Btrfs/Balance

From Forza's ramblings


Btrfs Balance[edit | edit source]

A Yellow Bittern, trying to find the most comfortable position for its morning food hunt.

Btrfs-balance is a tool to manage and maintain a Btrfs filesystem.

Its main purposes are:

  • converting between profiles (RAID modes).
  • distributing data evenly across devices when devices has been added or removed.
  • maintain unallocated disk space.

It is important to learn about why and when to use Balance in order to keep the filesystem healthy.

The Btrfs allocator[edit | edit source]

Btrfs manages disk space in a multi-stage allocation process. In the initial stage, Btrfs allocates large regions of space called chunks tailored for specific data types. Subsequently, Btrfs further divides these chunks into smaller page-sized blocks, resembling the traditional allocation within a filesystem. On AMD/Intel systems, the page size is 4096 bytes. Other systems may have larger page sizes.

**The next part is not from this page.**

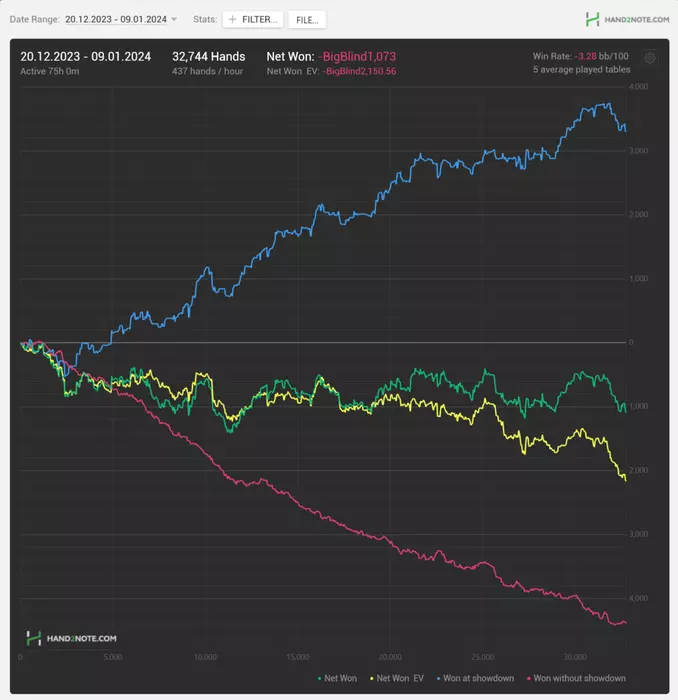The image size is (678, 700).
Task: Click the Net Won EV -BigBlind2,150.56 value
Action: tap(359, 71)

Within the allocated chunks, Btrfs uses a unit called extents to store file data. Extents consist of one or several blocks and serve as a fundamental unit for managing file data. Maximum extent size in Btrfs is 128MiB.

Chunks are stored together as block groups. Depending on the profile used, one or several chunks are allocated together in a block group.

The types of block groups are:

Type Description
DATA Stores normal user file data.
METADATA Stores internal metadata. Small files can also stored inline.
SYSTEM Stores mapping between physical devices and the logical space representing the filesystem.
UNALLOCATED Any unallocated space in the filesystem.
NOTE: Only the type of data that the chunk is allocated for can be stored in that block group.

With some usage patterns, the ratio between the various chunks can become askewed, which in turn can lead to out-of-disk-space (ENOSPC) errors if left unchecked. This happens if Btrfs needs to allocate new block group, but there is not enough unallocated disk space available.

btrfs balance is used to re-arrange and compact chunks, freeing upp UNALLOCATED disk space. The unallocated space will then automatically be re-purposed as DATA, METADATA or SYSTEM chunks as needed dring normal usage of the filesystem.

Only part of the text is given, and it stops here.